Read on for particular examples of when picking up the phone is the way to go.
The Break-Up / Date Canceling
Some of my single lady friends tell me their dating horror stories and I’ve been noticing a trend: breaking up via text message or email. This is not a gender issue – men and women are both guilty of doing it. I’m here to tell you that a lady does not engage in such practices. Rather, she is always honest and up front, and doesn’t hide behind a keyboard. In situations like this the “Golden Rule” applies – how would you want someone to break up with you? Over a text? An email? I didn’t think so. Pick up the phone, or better yet, do it in person, but never, ever do it in a text message or email.
Time Sensitive Issues
A few weeks back I was working on an important deadline and I was waiting on some information from a colleague. The colleague kept sending me emails and we kept going back and forth with email to the point when I just sent him an email asking him for his phone number because it was getting really ridiculous. First, we were on a deadline so there were lots of pressing questions that were coming up and I needed immediate answers. Second, the amount of time it took to go back and forth with email probably took 4x longer than the actual phone call. Most of the time, email is efficient.
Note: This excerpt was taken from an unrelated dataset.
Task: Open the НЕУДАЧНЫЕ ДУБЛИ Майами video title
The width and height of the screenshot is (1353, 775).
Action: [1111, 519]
But, there are times when picking up the phone and having a conversation is the best way to go. Learn to distinguish when email is helping you and hindering you.
Issues Important To You
Sometimes you need to talk about something important to you with a loved one or friend. Often times, writing seems better because your thoughts are clear and you can review your work. But, there’s something very impersonal and passive-aggressive about writing your thoughts, rather than speaking them. If it’s an important personal matter then deal with it in person – by talking – not typing. Relationships are built on trust, understanding and communication. The relationship is not going to go very far if you have to hide behind a keyboard every time something important or difficult comes up.
Text messages and email definitely have their place in modern communication. It’s important to realize though, that text messages and emails are not meant for every situation. Learn to distinguish what situations are best for different forms of communication. The pen/keyboard may be mightier than the sword, but nothing tops personal interaction. Put the people back into personal and know when to pick up the phone.